Fraud risk management should both inform and shape any third-party risk management program in conjunction with all the other risk disciplines. Now more than ever, with increased regulation and risk, organizations must conduct vigorous, structured and regular due diligence on third-party intermediaries. The risks posed by these parties are many and varied, ranging from cybersecurity to business disaster. With third parties accessing regulated company information, the likelihood and impact of IT security incidents are on the rise.
Regulators are looking for the methodology, the approach and the sustainability of programs designed to capture and mitigate these risks. Moreover, regulators are seeking evidence on how a program and its processes are embedded and aligned within an organization’s risk culture and risk appetite.
Possessing a robust, structured program to mitigate these risks can protect corporate reputation and shield executives, board members and other management from personal and professional liability. At its core, such a program incorporates a risk-based approach, which is a methodical and systematic process of knowing the company’s business, identifying its risks and implementing measures that mitigate those risks.

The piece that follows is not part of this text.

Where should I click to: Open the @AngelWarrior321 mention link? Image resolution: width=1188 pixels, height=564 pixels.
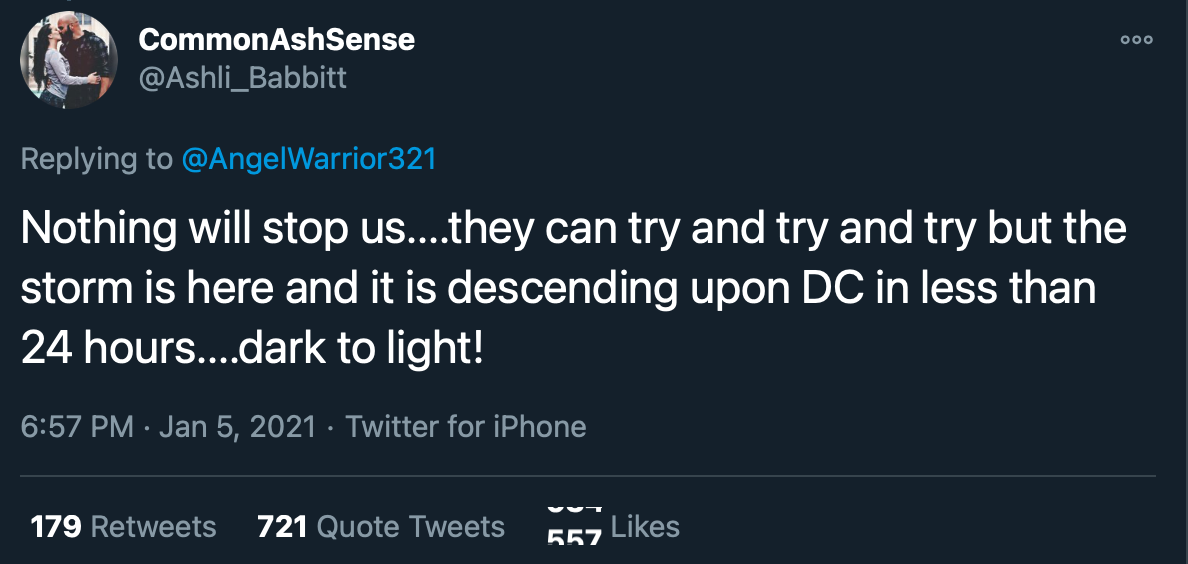coord(308,159)
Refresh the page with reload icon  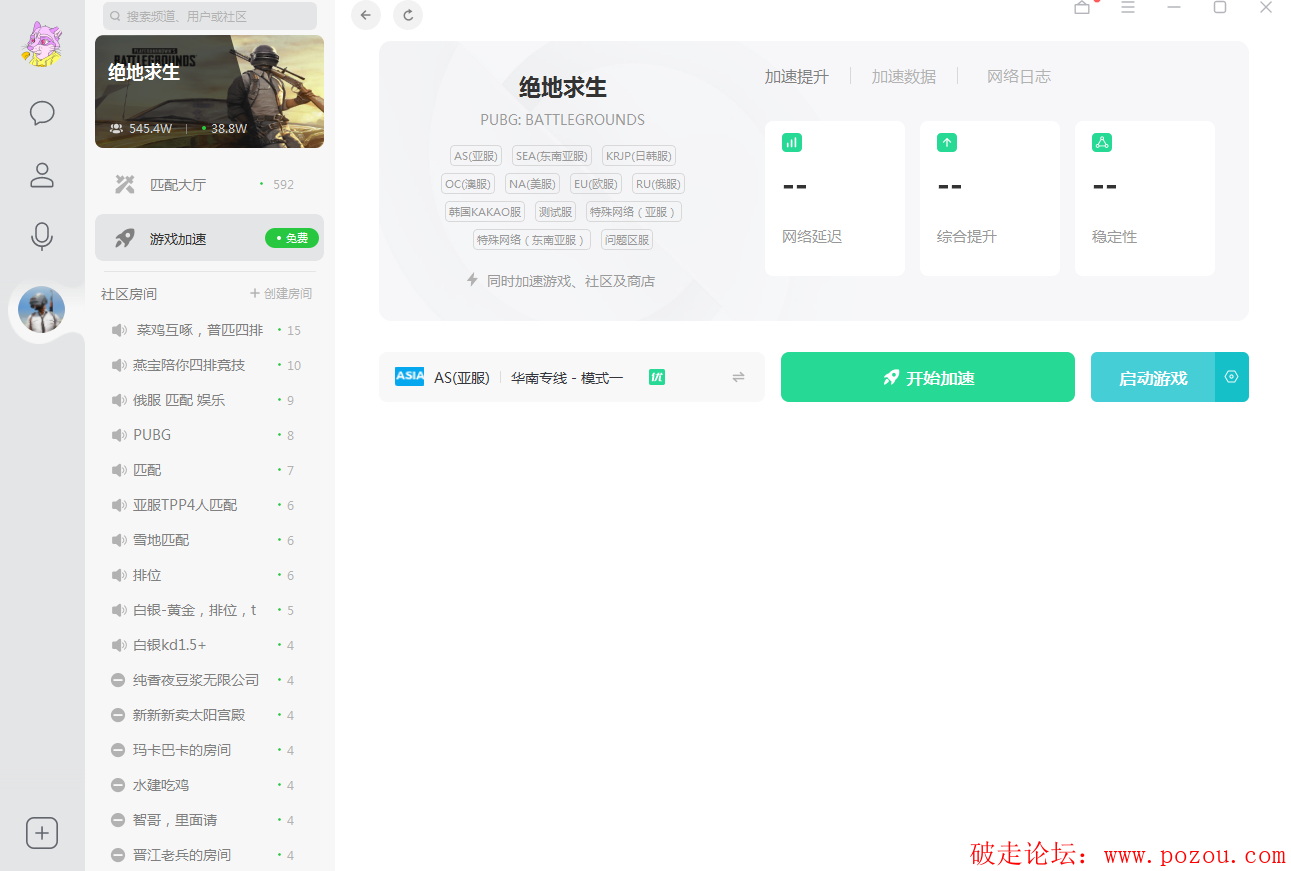(408, 15)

The diagram below portrays the key considerations which are explained further below.
Each third-party relationship brings with it several multidimensional risks that extend and traverse across suppliers, vendors, contractors, service providers and other parties. An effective third-party risk management process begins by comprehensively identifying third-party risks. This risk identification process should be followed by an analysis of the specific drivers that increase third-party risk. Moreover, your organization needs to understand its universe of vendors and how the third-party ecosystem engages, interacts and connects with its internal and external operating environment.
With an understanding of its risk appetite for vendor risk, a risk framework can be developed with a coherent and consistent set of policies and procedures which define the paradigm of anobjective risk assessment model, crucial in creating a risk profile for third parties. The policies and procedures will, furthermore, describe the implementation of the system, resources, acceptable mitigants, roles and responsibilities.
Your organization should take a risk-based approach to third-party screening and due diligence. Stratify your third parties into various risk categories based on the product or service, as well as the third-party’s location, countries of operation and key contributions. An important part of the process will be to mitigate an over-reliance on any key third party.
Standardized contracts are a must, outlining the rights and responsibilities of all parties, with suitable metrics in place to sustain the relationship. Given the importance of supply chains today, the contract should identify any subcontracting to a fourth party. The key is to contractually bind third parties to inform and get approvals on any fourth-party involvement and ensure that fourth parties are in the scope of screening and risk management processes. Understanding the business continuity process and the compliance requirements of the third party are also important considerations in the selection process.
Monitoring is essential as it will ensure that performance standards set by the program are being implemented and followed with the imposition of well-defined metrics to measure the effectiveness of the program. Continuous third-party monitoring and screening is the key to helping companies make informed decisions about their third parties, with screening against global sanctions lists, law enforcement, watchlists and adverse media reports.
The termination process is often overlooked, but it’s so crucial in the negotiation. It should take what-if scenarios into account, with various trigger points that allow your organization to extricate itself from the relationship in an orderly and timely fashion.
Third-party risk management is one of the top emerging risks, and fraud risk management needs a seat at the risk table to both impact and inform the program but more importantly keep it relevant with regard to outside influences. Fraud risk management can no longer be a silent partner when it comes to third-party risk management.